→ Supplied text:
++++

Terry Mu wrote on 4/2/2005 9:38 PM:
> like:
> 
> "a" %in% "abcd"
> TRUE
> 
> Thanks.
> 

See ?regexpr.

regexpr("a", "abcd") > 0

However, the first argument is not vectorized so you may also need 
something like:

 > sapply(c("a", "b", "e"), regexpr,
c("abcd", "bcde")) > 0
          a    b     e
[1,]  TRUE TRUE FALSE
[2,] FALSE TRUE  TRUE

Be sure to read up on regular expressions if pursuing this option.

HTH,

--sundar

Sundar Dorai-Raj wrote:
> 
> 
> Terry Mu wrote on 4/2/2005 9:38 PM:
> 
>> like:
>>
>> "a" %in% "abcd"
>> TRUE
>>
>> Thanks.
>>
> 
> 
> See ?regexpr.

++++

→ Data segment:
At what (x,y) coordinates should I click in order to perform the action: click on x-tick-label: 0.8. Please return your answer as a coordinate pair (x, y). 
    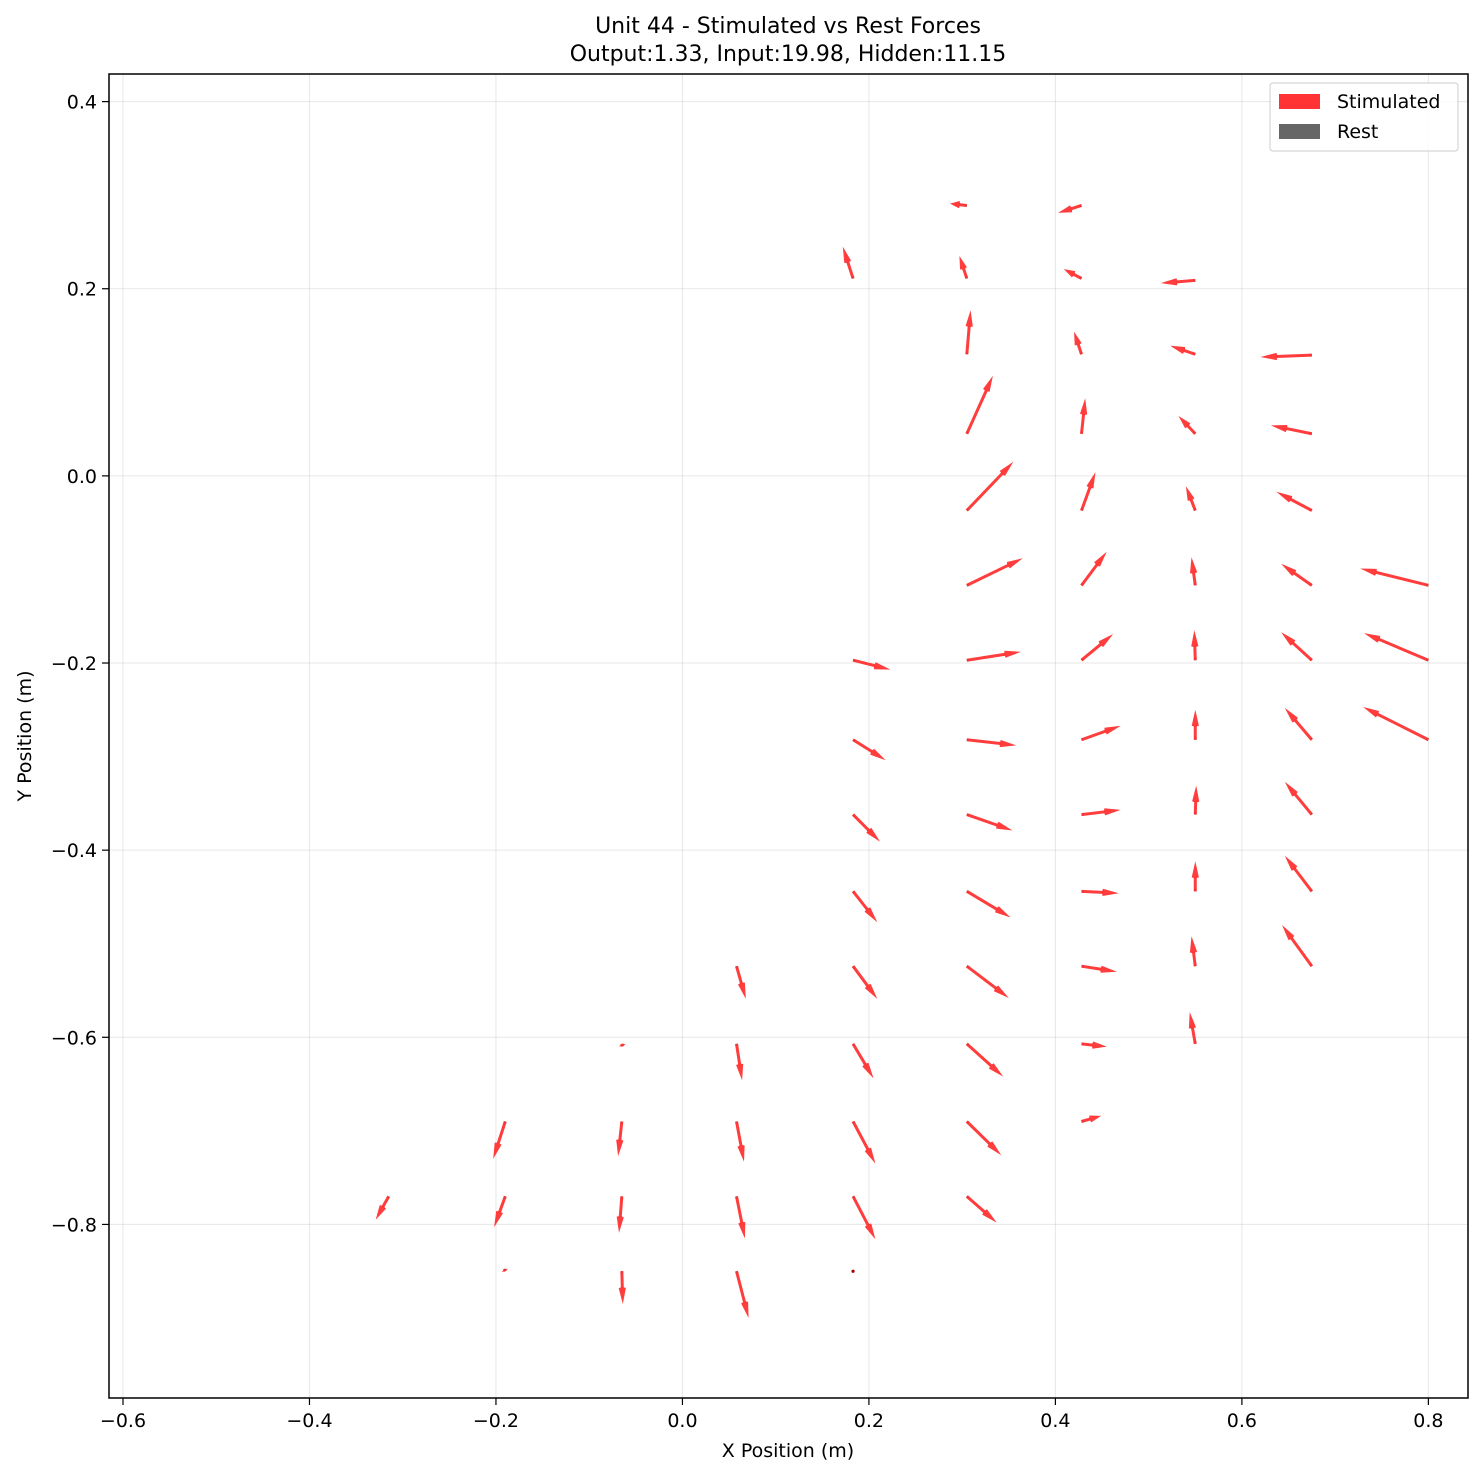
    Looking at the image, I should click on (1428, 1421).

++++

→ Task 1: Repeat the passage of the regexpr mailing-list thread between "However, the first" and "pursuing this option.", inclusive.
→ Task 2: Carry on the regexpr mailing-list thread from the point where it stops.

→ Written reply 1:
However, the first argument is not vectorized so you may also need 
something like:

 > sapply(c("a", "b", "e"), regexpr,
c("abcd", "bcde")) > 0
          a    b     e
[1,]  TRUE TRUE FALSE
[2,] FALSE TRUE  TRUE

Be sure to read up on regular expressions if pursuing this option.

→ Written reply 2:
> 
> regexpr("a", "abcd") > 0
> 
> However, the first argument is not vectorized so you may also need 
> something like:
> 
>  > sapply(c("a", "b", "e"), regexpr,
c("abcd", "bcde")) > 0
>          a    b     e
> [1,]  TRUE TRUE FALSE
> [2,] FALSE TRUE  TRUE
Alternatively you could use strsplit to split the original string into 
individual characters then fall back on %in%.  The only complication is 
that strsplit will return a list of one character vector and you must 
unlist it to get the character vector itself.

 > strsplit("abcf", "")
[[1]]
[1] "a" "b" "c" "f"

 > "a" %in% unlist(strsplit("abcf", ""))
[1] TRUE
 > "a" %in% unlist(strsplit("bcdf", ""))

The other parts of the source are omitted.